**Texto para ler**.
____________________
Assim, Jesus nasceu e viveu numa esfera de actividade dura, humilde e pobre, numa espécie de sociedade primitiva, mas, por outro lado, intensamente impregnada de consciência religiosa, aquela consciência própria do Povo de Deus, fiel a uma tradição histórica e secular de aliança na fé e na lei, e fiel a uma eleição divina, revestido de uma dignidade e de uma missão real, e voltado sempre para um futuro destino messiânico, indefinível mas maravilhoso, que só o obscuro operário de Nazaré, Jesus, conhecia como era realmente e como estava para realizar-se n'Ele.
O cenário sociológico em que Jesus Cristo quis aparecer no teatro da história do mundo não podia ser mais simples e modesto, nem mais denso e misterioso pelo significado e pela realidade transcendente que encerra. Por isso, contemplar o quadro onde Jesus « de Nazaré, Rei dos Judeus », se apresenta ao mundo, como operário e como Messias, prestes a revelar e a realizar a Sua missão salvadora, constitui um tema cheio de interesse para nós, que advertimos a desejada inserção de Jesus, ao lado de José operário, e sujeito a ele, no mundo do trabalho humano, e, nesta aparição de Cristo no tempo e no consórcio social, podemos haurir uma fecundíssima meditação.
Esta meditação torna-se actual, exactamente pelo facto de que Ele, Jesus, o Messias, o Salvador da humanidade, quis ser operário, estar sujeito à humildade e à fadiga do trabalho manual, classificado como membro de uma honesta e humilde categoria social, personificando, assim, a humanidade na sua expressão mais simples e primitiva, mais natural e mais necessária, mais necessitada e mais merecedora de ascensão pluriforme, económica, social e espiritual, a que a vida do homem está destinada.
Somos, pois, convidados a honrar o trabalho, que vemos assumido na escola de S. José por Nosso Senhor Jesus Cristo.
____________________
**Material fornecido**.
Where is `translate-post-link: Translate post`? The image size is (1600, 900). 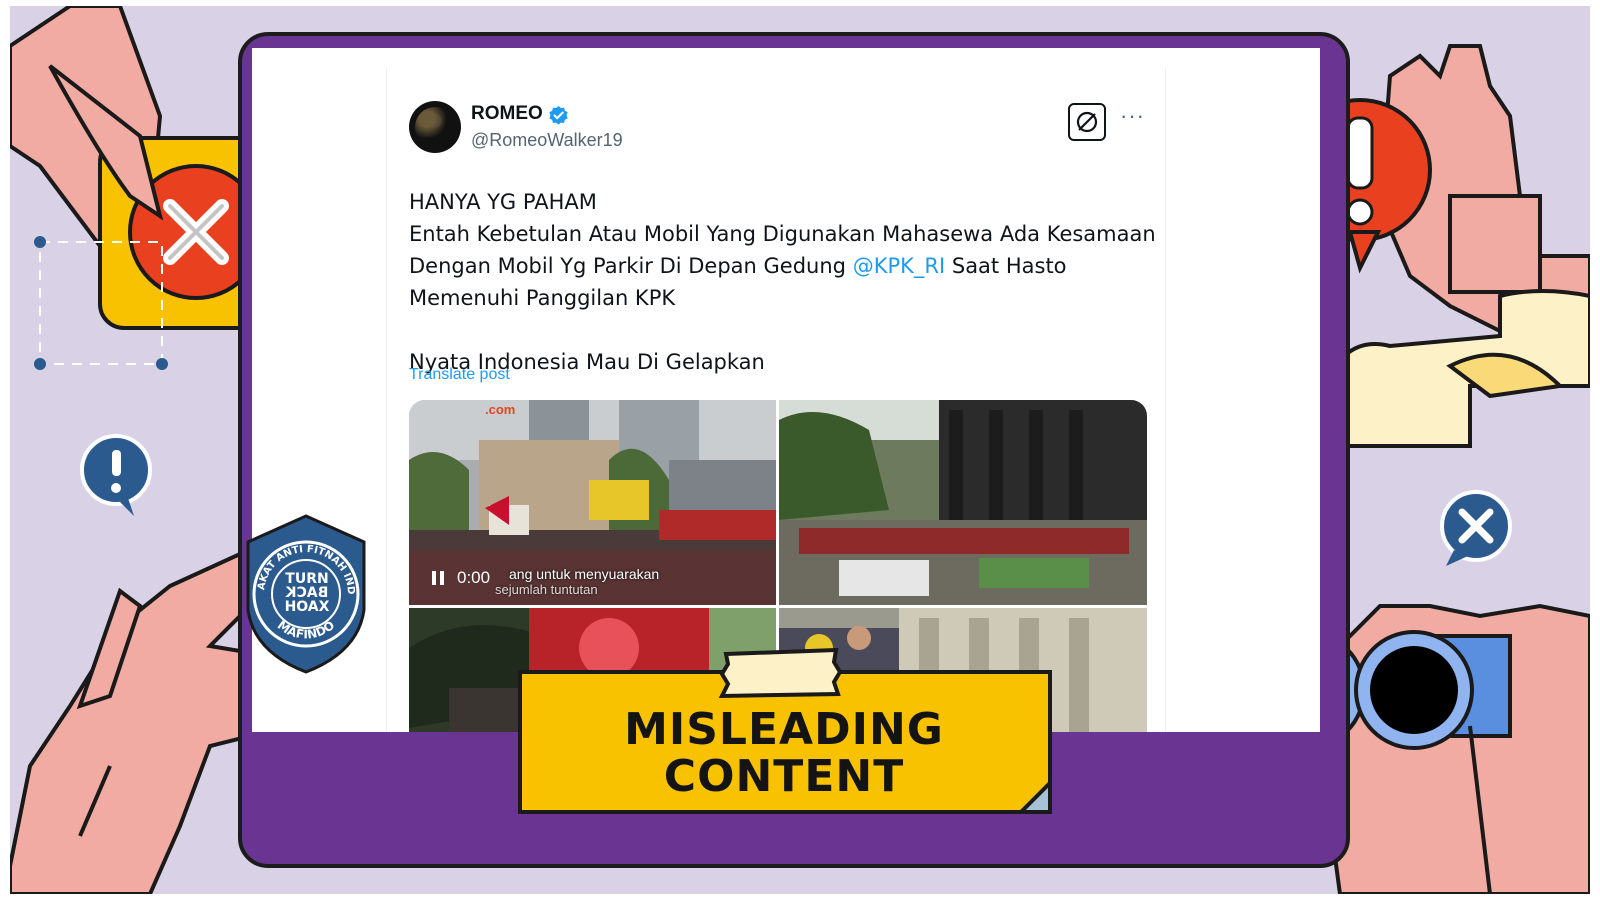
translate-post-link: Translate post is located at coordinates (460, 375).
____________________
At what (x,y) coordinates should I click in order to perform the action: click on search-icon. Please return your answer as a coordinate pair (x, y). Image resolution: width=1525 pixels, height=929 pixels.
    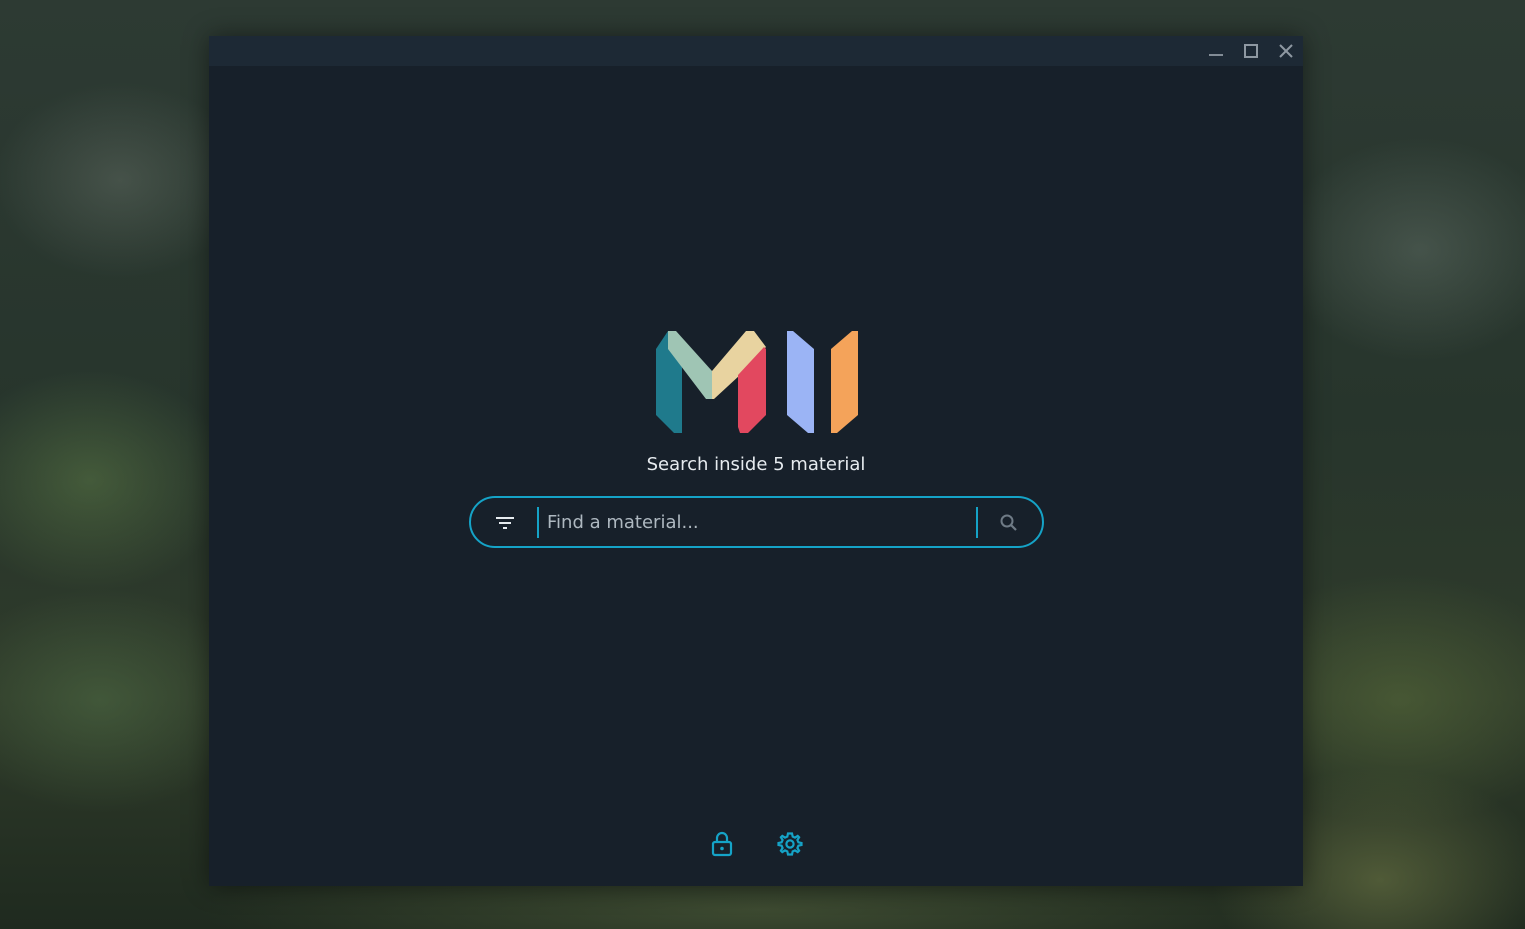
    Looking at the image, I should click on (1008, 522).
____________________
**O que fazer**.
1. No texto sobre Jesus operário, liste todos os adjetivos que qualificam a palavra «ascensão».
2. Escreva a continuação do texto sobre Jesus operário a partir do ponto em que ele termina.
O material não tem nenhum papel nesta parte.

**Resultados do exercício**.
1. pluriforme, económica, social, espiritual

2.
Sim, honremos o trabalho, programa estabelecido por Deus criador para a vida do homem, a fim de dominar a terra (cfr. Gn 1, 28), a cultivar e a guardar (cfr. Gn 2, 15); título, portanto, da soberania do homem sobre a criação, e da sua vocação de completar o mundo criado, extraindo dele as riquezas, as energias, as virtualidades que estão escondidas nele, e as coordenar para benefício e progresso da própria vida, destinada, assim, a descobrir Deus na sua obra toda impregnada da sapiência d'Ele.
Honremos o trabalho, que explora, domina e fecunda a criação. Honremos o trabalho, transformado em fadiga, depois do pecado do primeiro homem, quase como um castigo expiatório, esforço e luta com uma terra que se tornou inimiga, que só ao preço do suor dará o pão ao seu dono mortal, mas lhe restituirá depois, com o suor, uma grandeza recuperada, um mérito novo da sua difícil e árdua actividade.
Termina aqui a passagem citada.